One Forrester Research analyst told me recently that he thinks Oracle -- which touts a vaguely defined SOA vision of business "fusion" -- is possibly two years behind SAP in terms of thought leadership and architectural development. Well, Oracle (no surprise) would suggest otherwise.
Written by Britton Manasco, Contributor

One Forrester Research analyst told me recently that he thinks Oracle -- which touts a vaguely defined SOA vision of business "fusion" -- is possibly two years behind SAP in terms of thought leadership and architectural development.

Well, Oracle (no surprise) would suggest otherwise. According to fellow ZDNet blogger David Berlind, the company has the SOA foundations pretty well covered. What's more, it is taking an open source route to this destination.

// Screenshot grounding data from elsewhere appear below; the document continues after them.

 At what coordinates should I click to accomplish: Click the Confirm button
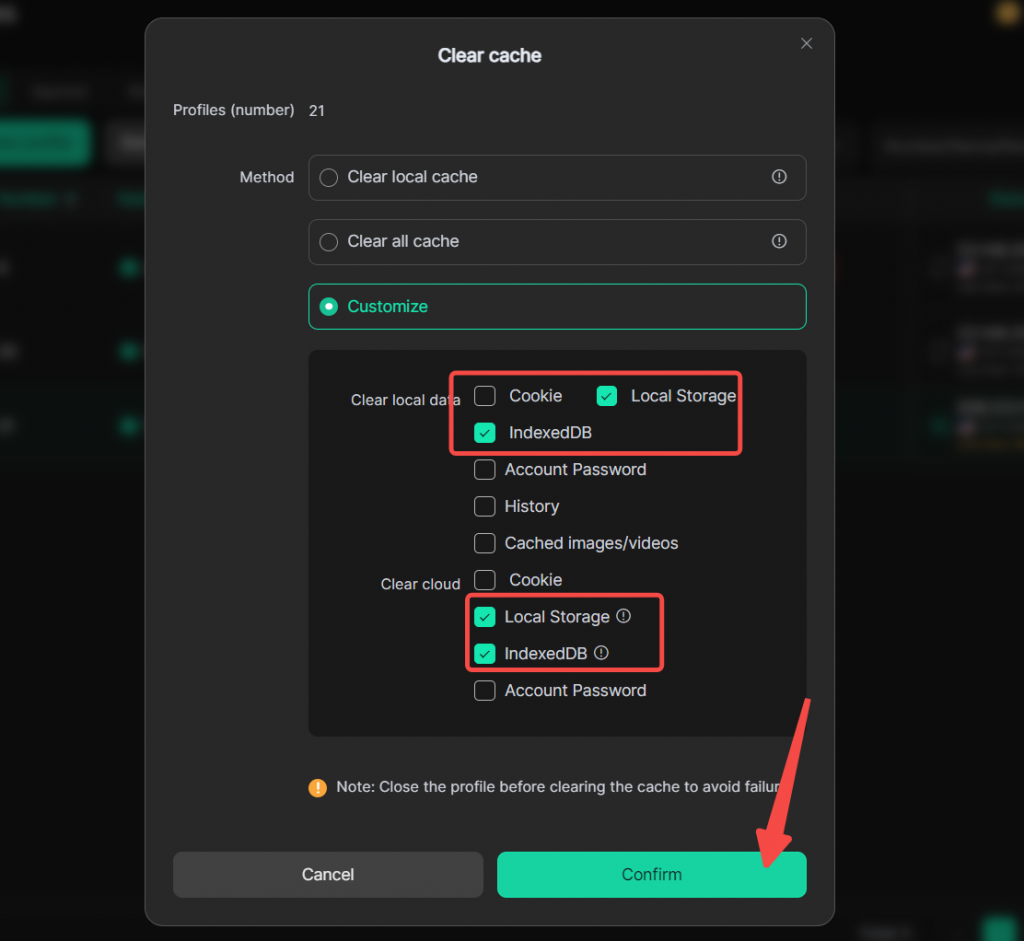point(651,874)
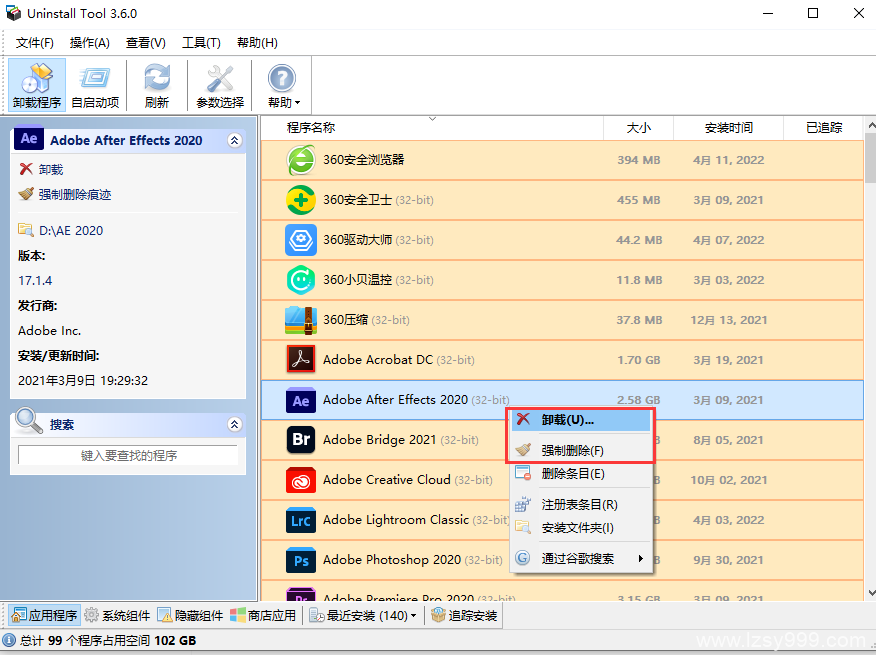
Task: Open the D:\AE 2020 install folder link
Action: [70, 231]
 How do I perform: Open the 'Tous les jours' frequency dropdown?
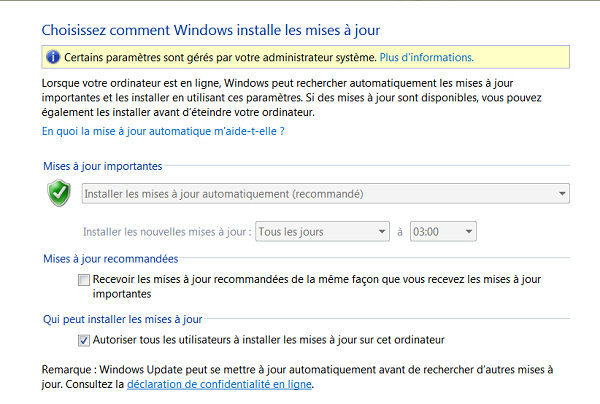[x=381, y=232]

In an interview with Oracle's vice president Rick Shultz (available as an MP3 that can be downloaded or, if you’re already subscribed to ZDNet’s IT Matters series of audio podcasts, it will show up on your system or MP3 player automatically. See ZDNet’s podcasts: How to tune in), Shultz said:

Amidst the slew of technologies and standards that are out there in the market today, there’s really just a few select key standard technologies that really matter for building the elements of an SOA application.  We believe those are things like Java Server Faces for building user interfaces, Enterprise Java Beans 3.0 for building business logic and [the Business Process Execution Language] for mapping business process flows.  For each of those technologies that help developers to build SOA applications, Oracle is making it easier to use those technologies through providing the tooling. We’re taking a leadership role in driving their direction, and we’re ensuring that there are free tools available for using all those technologies. We’re making our complete SOA development environment which we call Oracle JDeveloper 10g available for free to all developers. In addition to that, we’re also taking a leadership role and a major role in a couple open source projects around Java Server Faces (JSF). One being the Apache MyFaces project, where we’ve now joined as a core contributor and the other being our proposal to lead an Eclipse Foundation project for JSF tooling.

Nothing wrong with "free" -- as long as there is some thinking about how the giveaways will lead to a fine pay day. But, no doubt, the folks in Redwood Shores have thought of that too. Clearly, the "war" for the hearts and minds of SOA developers is now on.